» **Task to carry out**: Rewrite the rows from the line containing "Screen dimensions: 1512x787" through the line containing "I will 567,653.", inclusive, substituting "menu" for "dropdown" and leaving everything else unchanged.

» **Source material**:
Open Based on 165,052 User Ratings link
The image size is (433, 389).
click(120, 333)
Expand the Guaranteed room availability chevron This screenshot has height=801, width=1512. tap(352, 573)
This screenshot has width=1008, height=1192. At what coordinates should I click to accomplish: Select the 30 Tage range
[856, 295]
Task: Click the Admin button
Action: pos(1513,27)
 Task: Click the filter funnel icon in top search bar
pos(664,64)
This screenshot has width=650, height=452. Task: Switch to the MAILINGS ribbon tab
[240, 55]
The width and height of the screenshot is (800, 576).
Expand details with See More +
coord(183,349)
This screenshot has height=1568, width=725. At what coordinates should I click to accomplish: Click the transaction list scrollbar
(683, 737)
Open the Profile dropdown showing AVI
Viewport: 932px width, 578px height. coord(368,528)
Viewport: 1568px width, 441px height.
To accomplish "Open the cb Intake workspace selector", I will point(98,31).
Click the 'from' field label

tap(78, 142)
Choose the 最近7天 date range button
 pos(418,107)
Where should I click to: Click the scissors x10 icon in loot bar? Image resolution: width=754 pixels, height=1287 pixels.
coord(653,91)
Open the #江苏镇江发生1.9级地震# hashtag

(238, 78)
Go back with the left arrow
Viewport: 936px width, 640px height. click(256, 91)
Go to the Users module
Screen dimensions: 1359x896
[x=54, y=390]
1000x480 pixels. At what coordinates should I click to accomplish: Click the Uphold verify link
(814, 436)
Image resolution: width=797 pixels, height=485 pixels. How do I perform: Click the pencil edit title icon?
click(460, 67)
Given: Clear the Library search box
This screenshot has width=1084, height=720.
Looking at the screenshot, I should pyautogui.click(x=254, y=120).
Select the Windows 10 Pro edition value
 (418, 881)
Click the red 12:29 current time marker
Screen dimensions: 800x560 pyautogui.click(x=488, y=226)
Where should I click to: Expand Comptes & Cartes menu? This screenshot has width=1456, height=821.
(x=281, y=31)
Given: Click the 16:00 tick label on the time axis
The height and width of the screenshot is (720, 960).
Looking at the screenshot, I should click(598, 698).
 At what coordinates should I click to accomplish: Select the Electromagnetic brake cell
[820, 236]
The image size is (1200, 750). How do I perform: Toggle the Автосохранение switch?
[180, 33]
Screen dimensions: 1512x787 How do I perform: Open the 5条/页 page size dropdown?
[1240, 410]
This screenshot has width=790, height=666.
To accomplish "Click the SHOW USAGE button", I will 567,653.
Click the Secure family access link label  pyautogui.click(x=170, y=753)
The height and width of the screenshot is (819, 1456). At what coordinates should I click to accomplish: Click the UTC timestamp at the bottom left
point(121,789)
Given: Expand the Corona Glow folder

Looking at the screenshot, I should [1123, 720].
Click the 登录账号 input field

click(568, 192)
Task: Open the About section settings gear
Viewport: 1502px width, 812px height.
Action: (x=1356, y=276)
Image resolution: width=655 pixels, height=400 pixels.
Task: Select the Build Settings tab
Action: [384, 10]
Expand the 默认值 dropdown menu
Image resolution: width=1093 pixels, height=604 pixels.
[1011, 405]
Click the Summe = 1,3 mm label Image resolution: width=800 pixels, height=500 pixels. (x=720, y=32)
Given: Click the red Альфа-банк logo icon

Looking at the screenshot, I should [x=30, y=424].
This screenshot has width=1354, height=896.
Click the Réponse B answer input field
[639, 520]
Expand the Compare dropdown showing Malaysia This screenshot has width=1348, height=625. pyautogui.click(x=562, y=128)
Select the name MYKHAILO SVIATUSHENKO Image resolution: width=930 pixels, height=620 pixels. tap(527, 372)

» **Answer below**:
Screen dimensions: 1512x787 How do I perform: Open the 5条/页 page size menu?
[1240, 410]
This screenshot has width=790, height=666.
To accomplish "Click the SHOW USAGE button", I will 567,653.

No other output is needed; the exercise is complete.